O pesquisador da Unicamp informa que os ensaios com voluntários lesionados e hígidos (não lesionados), ambos sem treinamentos prévios, foram realizados no Laboratório de Engenharia de Reabilitação (LER) da PUCPR e na Associação dos Deficientes Físicos do Paraná (ADFPR). Os testes foram divididos em quatro etapas.
SISTEMAS DE CONTROLE:
A estimulação elétrica neuromuscular tem auxiliado lesionados medulares a contornar as dificuldades impostas pela perda de movimentos. Os estímulos elétricos de baixa intensidade ativam a musculatura, permitindo a realização de movimentos funcionais durante os exercícios.
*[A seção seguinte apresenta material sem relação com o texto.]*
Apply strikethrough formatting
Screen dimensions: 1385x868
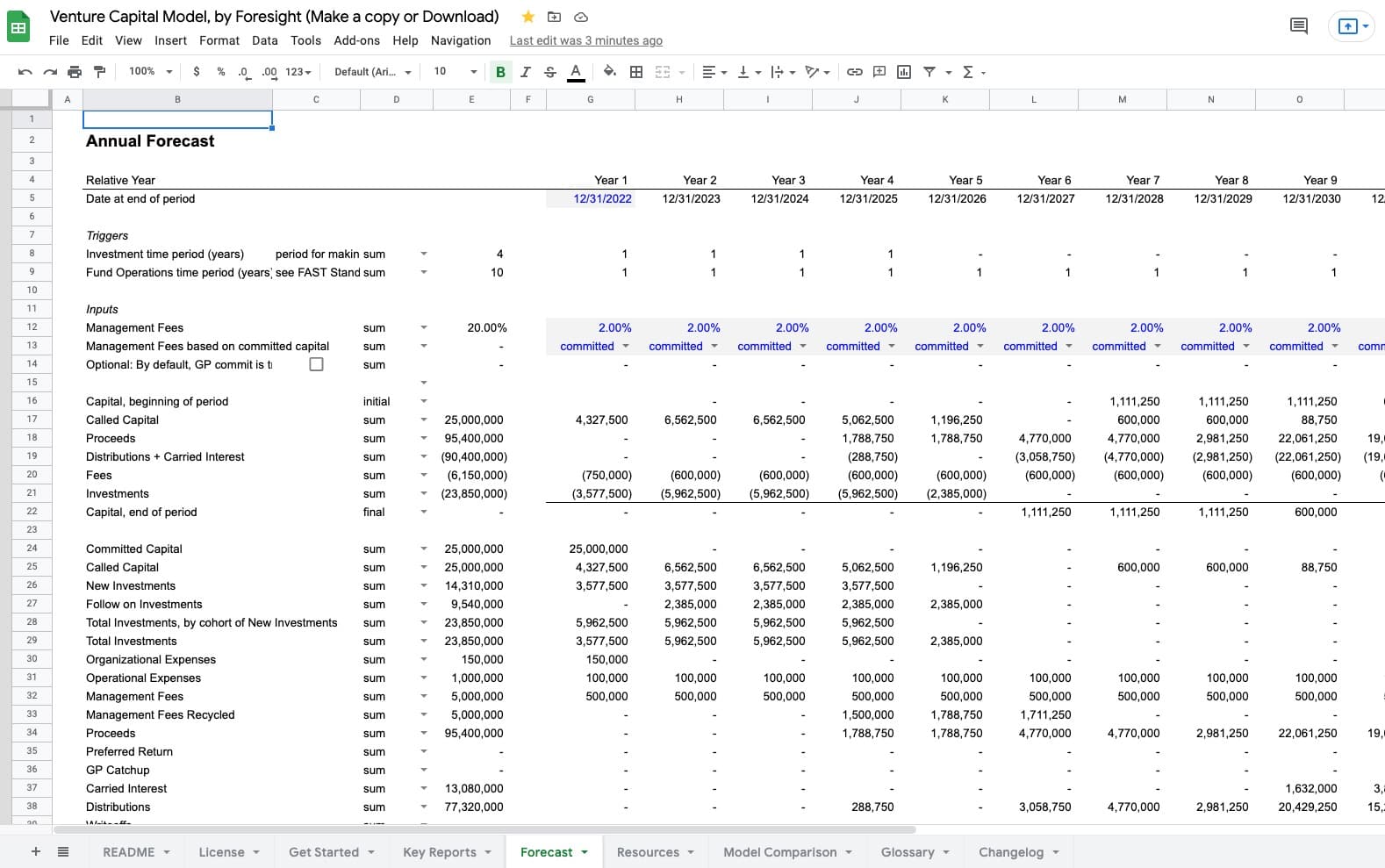pyautogui.click(x=550, y=72)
A técnica necessita, porém, de sistemas de controle artificiais devido à perda, pela lesão medular, do controle motor natural daquele membro. Fenômenos como a fadiga muscular também comprometem os movimentos realizados pela estimulação elétrica, complementa o engenheiro da computação.
“A constituição muscular dos lesionados é diferente da nossa. Portanto, a capacidade de sustentar uma posição, mesmo que artificial, para eles é bem difícil. A musculatura é mais fraca. A perda de desempenho por conta destes fatores é um dos problemas que a estimulação elétrica neuromuscular enfrenta”, expõe Guilherme Nogueira.
É neste sentido que os sistemas de controle vêm sendo estudados e aperfeiçoados, situa o pesquisador. “A ideia do nosso trabalho foi usar uma nova estratégia como sistema de controle, capaz de acompanhar, indiretamente, as condições metabólicas e fisiológicas da musculatura durante o exercício. Existem algumas técnicas clássicas, como o acompanhamento de lactato e a utilização da eletromiografia, procedimento mais convencional empregado para monitorar as contrações musculares”, explica.
ALTERNATIVA:
A inovação da pesquisa, assegura Guilherme Nogueira, foi utilizar outra técnica que permitisse um monitoramento mais eficiente. “A estimulação elétrica é uma grandeza elétrica, assim como a eletromiografia. Desenvolvemos um primeiro sistema a partir da eletromiografia, mas ele não era rápido suficiente. Por se tratar das mesmas grandezas, um sinal interferia no registro do outro. A ideia foi partir para uma alternativa, usando a mecanomiografia, que monitora a grandeza mecânica”, justifica.